Stated exercise ::
Gather every line of the material that contains the string "should", treating uppercase and lowercase as different.

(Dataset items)

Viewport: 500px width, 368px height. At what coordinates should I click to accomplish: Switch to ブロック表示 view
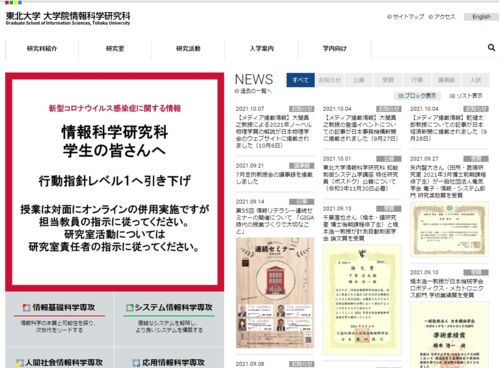tap(418, 96)
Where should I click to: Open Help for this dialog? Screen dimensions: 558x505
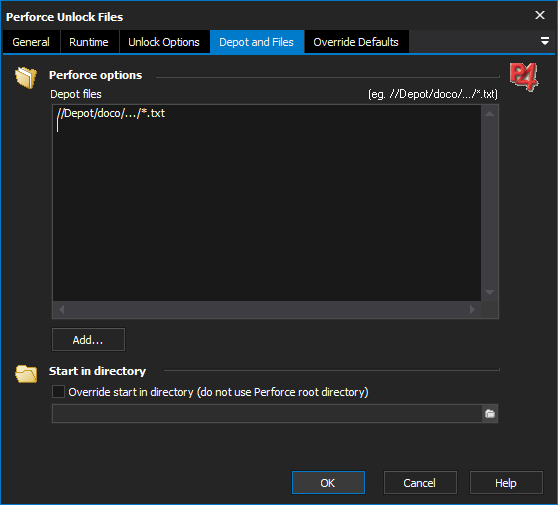click(506, 483)
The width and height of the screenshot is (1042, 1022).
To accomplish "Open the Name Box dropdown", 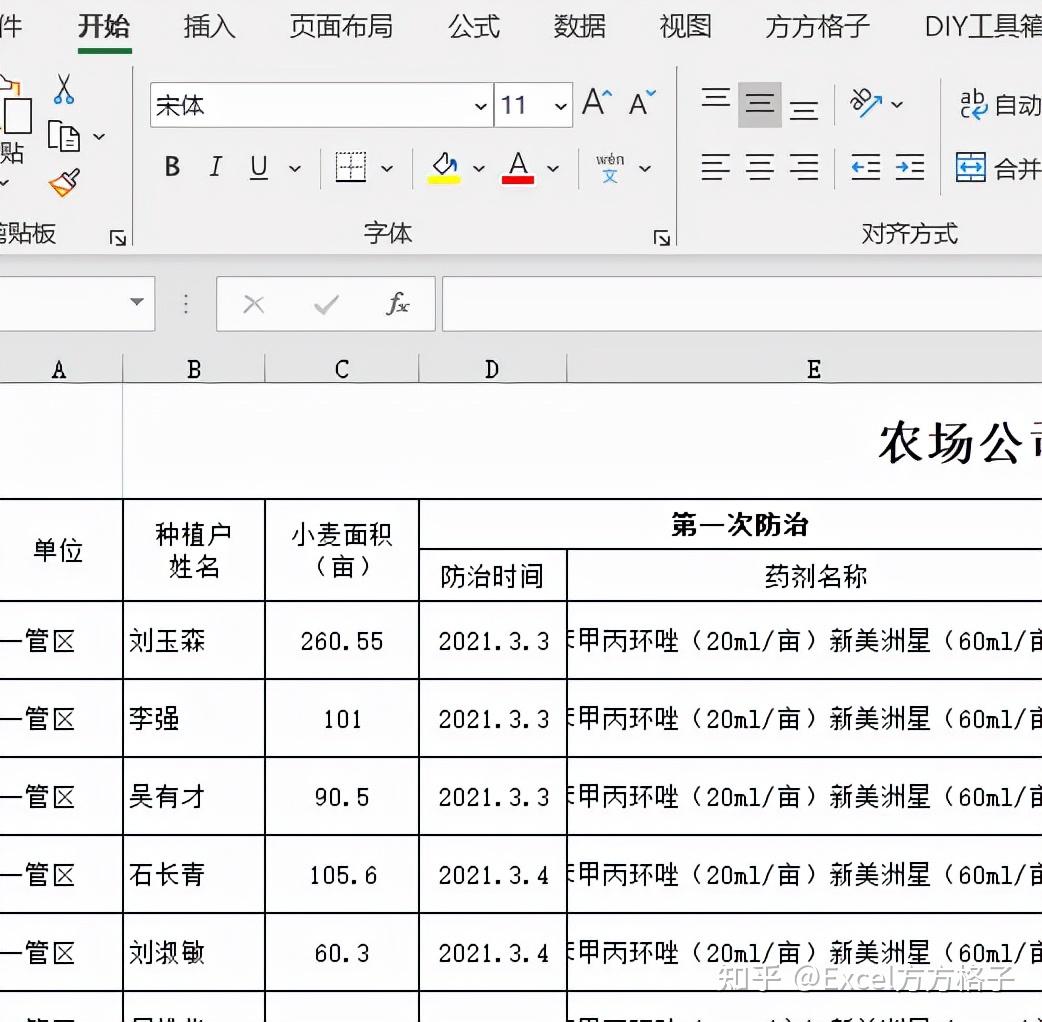I will tap(137, 303).

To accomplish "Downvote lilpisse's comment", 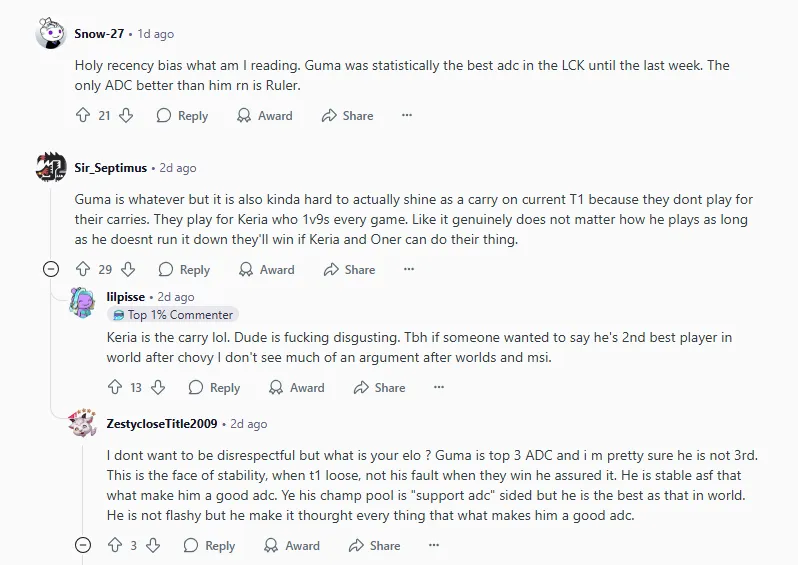I will point(158,388).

Exercise answer ::
Viewport: 500px width, 368px height. At what coordinates should I click to accomplish: Switch to ブロック表示 view
Where should I click to: Open Help for this dialog? Screen dimensions: 558x505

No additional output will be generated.